The array of the mysterious crab shells on the kitchen wall seemed to be more appealing than Confucius to Xiaoguo, who had never tasted a crab before.
“What does a crab taste like, Grandpa?”
It was an impossible mission for the retired teacher. There’s no tasting a crab without putting it into your mouth. Aiguo adored his grandson, and as Confucius says, “You have to do what you should do, even though it’s impossible to do so.” Finally, Aiguo managed to demonstrate how delicious a crab could be by concocting a special crab sauce of black vinegar, sugar, ginger slice, and soy sauce.
“It’s somewhat like that,” Aiguo said, letting Xiaoguo dip a chopstick into the sauce and suck on the tip, “but much better.”
Unexpectedly, that experiment developed for Aiguo into an ongoing pursuit of a way to satisfy the crab-craving. All the crab-rich memories had come back to him the moment that the chopstick tip touched his own tongue. He pushed the experiment further by stir-frying the egg yolk and white separately in a wok and mixing them with the special sauce. It resulted in a special dish richly redolent of the celebrated Fried Crab Meat at Wangbaoh restaurant. And to his surprise, small shrimp or dried tofu dipped in the special sauce could occasionally produce a similar effect too. On those days when he could not find anything in the refrigerator, which was under the strict surveillance of his daughter-in-law, he would simply dip the chopsticks in and out of the special sauce, sipping at his yellow wine, and chewing the ginger slices.
Needless to say, all the experiments added to the curiosity of the close-observing Xiaoguo.

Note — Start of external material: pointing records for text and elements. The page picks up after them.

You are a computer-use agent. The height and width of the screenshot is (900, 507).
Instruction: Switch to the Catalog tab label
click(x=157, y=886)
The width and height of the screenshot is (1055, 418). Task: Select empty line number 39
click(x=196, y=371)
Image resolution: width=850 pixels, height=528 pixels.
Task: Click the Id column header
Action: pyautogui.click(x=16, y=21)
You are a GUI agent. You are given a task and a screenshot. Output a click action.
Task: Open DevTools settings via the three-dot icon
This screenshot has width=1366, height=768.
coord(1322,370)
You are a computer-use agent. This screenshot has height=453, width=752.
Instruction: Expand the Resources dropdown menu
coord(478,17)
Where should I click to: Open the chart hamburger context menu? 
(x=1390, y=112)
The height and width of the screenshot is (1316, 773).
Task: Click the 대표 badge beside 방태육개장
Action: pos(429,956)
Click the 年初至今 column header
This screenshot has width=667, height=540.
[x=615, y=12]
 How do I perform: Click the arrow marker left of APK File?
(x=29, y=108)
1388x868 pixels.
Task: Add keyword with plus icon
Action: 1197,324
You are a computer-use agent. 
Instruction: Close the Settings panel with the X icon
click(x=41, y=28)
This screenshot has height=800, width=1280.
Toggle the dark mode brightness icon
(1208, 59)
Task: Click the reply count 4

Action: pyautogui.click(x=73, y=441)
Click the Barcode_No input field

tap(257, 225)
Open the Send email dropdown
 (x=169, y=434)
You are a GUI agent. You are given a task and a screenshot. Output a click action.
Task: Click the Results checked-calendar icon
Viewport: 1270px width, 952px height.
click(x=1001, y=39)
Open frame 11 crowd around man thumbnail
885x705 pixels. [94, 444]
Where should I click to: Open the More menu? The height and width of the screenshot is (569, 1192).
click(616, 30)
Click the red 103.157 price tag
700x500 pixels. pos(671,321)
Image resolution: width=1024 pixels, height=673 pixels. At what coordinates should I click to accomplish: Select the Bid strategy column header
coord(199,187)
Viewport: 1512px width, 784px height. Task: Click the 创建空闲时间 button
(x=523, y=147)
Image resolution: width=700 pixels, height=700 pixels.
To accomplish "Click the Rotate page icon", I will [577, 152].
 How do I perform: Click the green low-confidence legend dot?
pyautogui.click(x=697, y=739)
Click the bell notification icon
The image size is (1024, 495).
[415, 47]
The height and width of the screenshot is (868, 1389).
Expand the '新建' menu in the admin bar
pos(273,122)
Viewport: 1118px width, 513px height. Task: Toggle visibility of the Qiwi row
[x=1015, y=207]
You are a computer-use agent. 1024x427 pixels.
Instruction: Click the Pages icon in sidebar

“Living in a poor lane, and dipping in nothing but the crab sauce, one still enjoys life,” Aiguo said, seemingly absorbed in Confucius again, to his bewildered grandson. “Confucius says something very close to that about one of his best students.”
One day, on the way to school, Xiaoguo passed by a new house with the door open and caught sight of people busy making huge banquets of sacrifice to their ancestors. It had to be a rich family, with so many luxurious cars parked in front, and with scripture-chanting monks engaged from a Buddhist temple too. He could not help taking a closer look. To his surprise, he saw a crab scurrying out of the door to the sidewalk. It must have escaped from the kitchen in the midst of the hustle-bustle. No one paid attention to it. So Xiaoguo took off his hat and, like a streak of lightning, picked up the vicious-looking crab. Instead of going to school, he ran back home, prepared the special sauce after a fashion, and boiled the crab. After devouring it without really tasting it, he painted a multicolored face on the crab shell with a Chinese character beneath it — swear. He hung the shell like a primitive mask on the wall. When Aiguo came back, seeing the mask, and learning the story from Xiaoguo, who was still washing his hat in the sink, he snapped and slapped his grandson in fury.